◆ **Aim of the exercise**
Starting at the line that contains "Task: Tap the back arrow beside search field", write out every line through the end of the records exactly as it stands, and leave out all pictures.

(Dataset records)
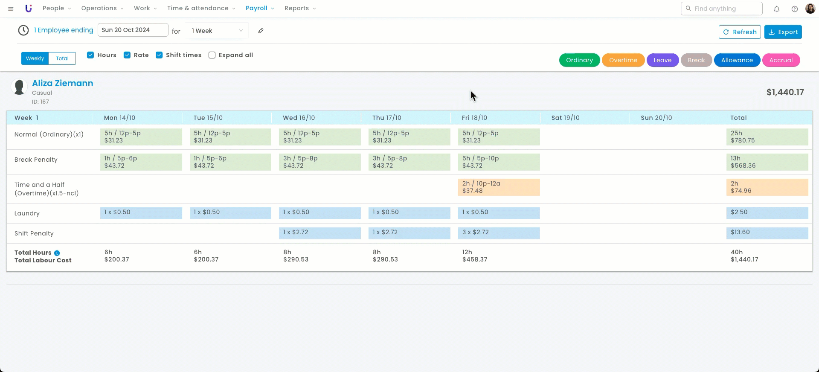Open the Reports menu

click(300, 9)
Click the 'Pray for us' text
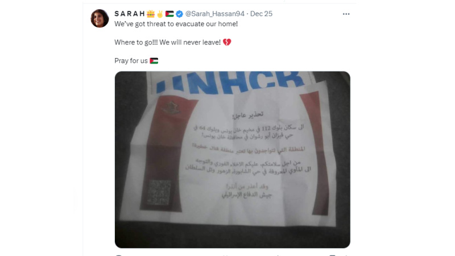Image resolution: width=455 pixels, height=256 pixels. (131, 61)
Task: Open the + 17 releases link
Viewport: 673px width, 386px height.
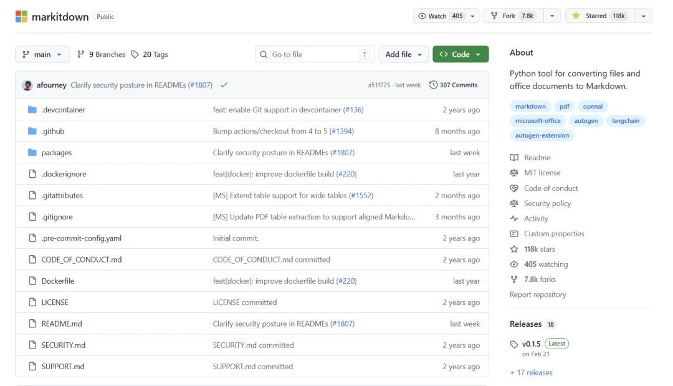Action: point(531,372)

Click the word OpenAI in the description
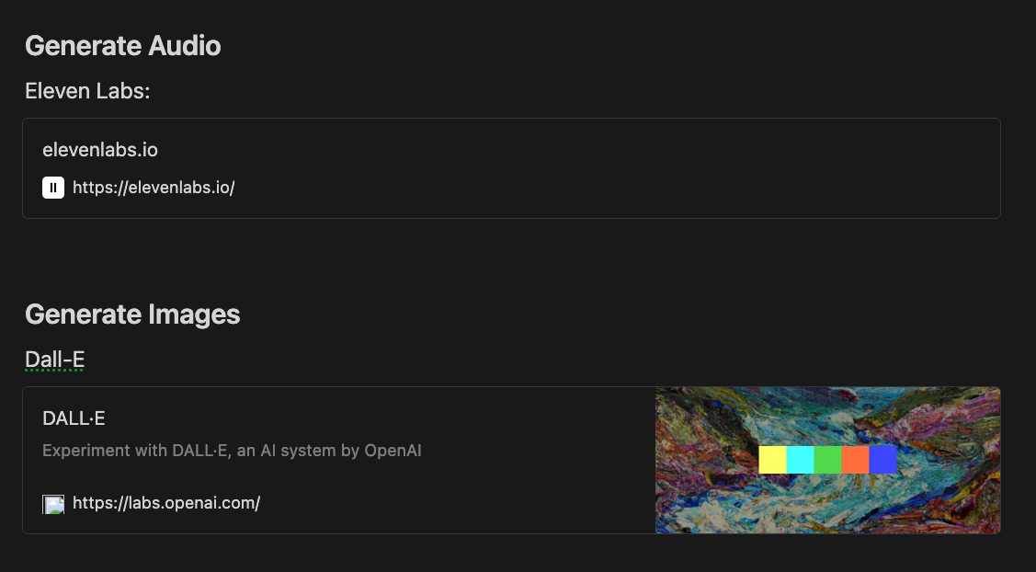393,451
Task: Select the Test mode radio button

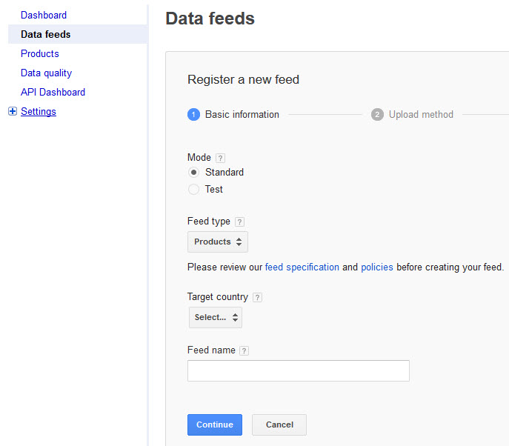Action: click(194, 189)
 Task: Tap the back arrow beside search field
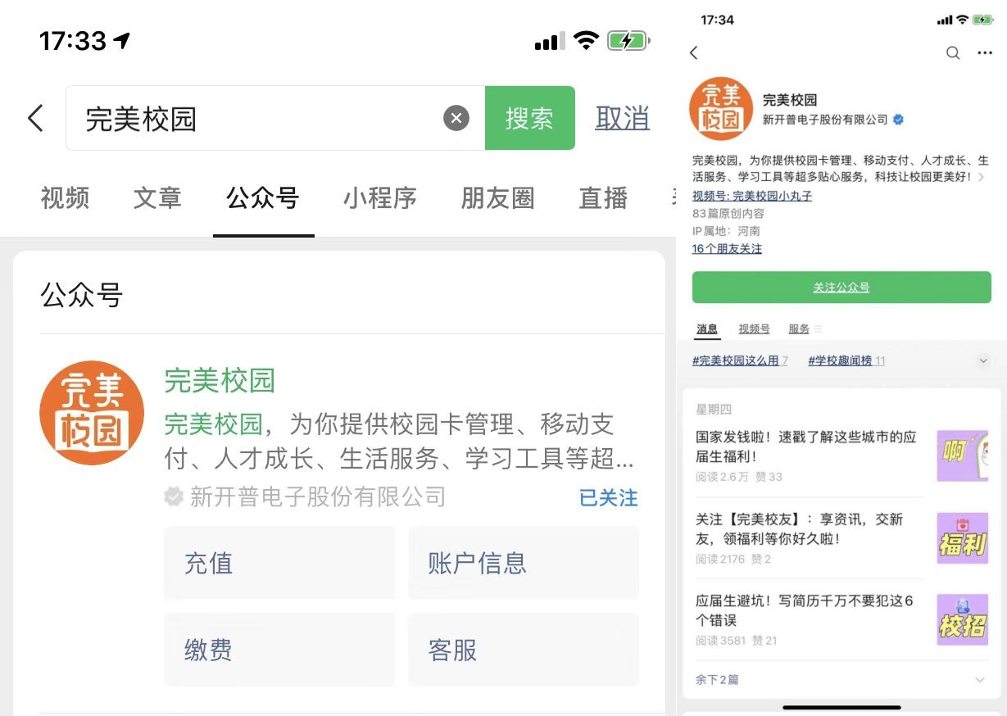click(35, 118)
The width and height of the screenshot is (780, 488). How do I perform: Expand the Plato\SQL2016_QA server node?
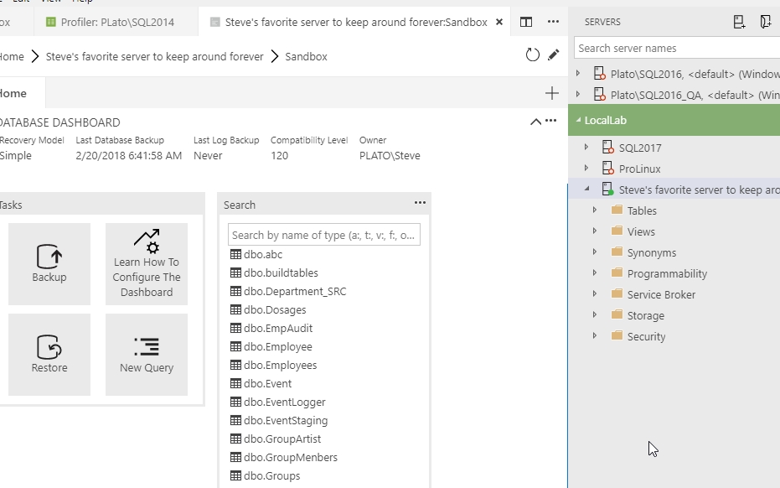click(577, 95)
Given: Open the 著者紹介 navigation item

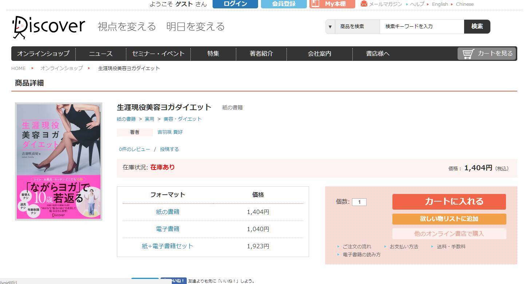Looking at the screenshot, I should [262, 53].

◆ **Answer below**
 Task: Tap the back arrow beside search field
click(35, 118)
The width and height of the screenshot is (780, 488). How do I perform: Expand the Plato\SQL2016_QA server node?
click(577, 95)
Given: Open the 著者紹介 navigation item

Looking at the screenshot, I should [262, 53].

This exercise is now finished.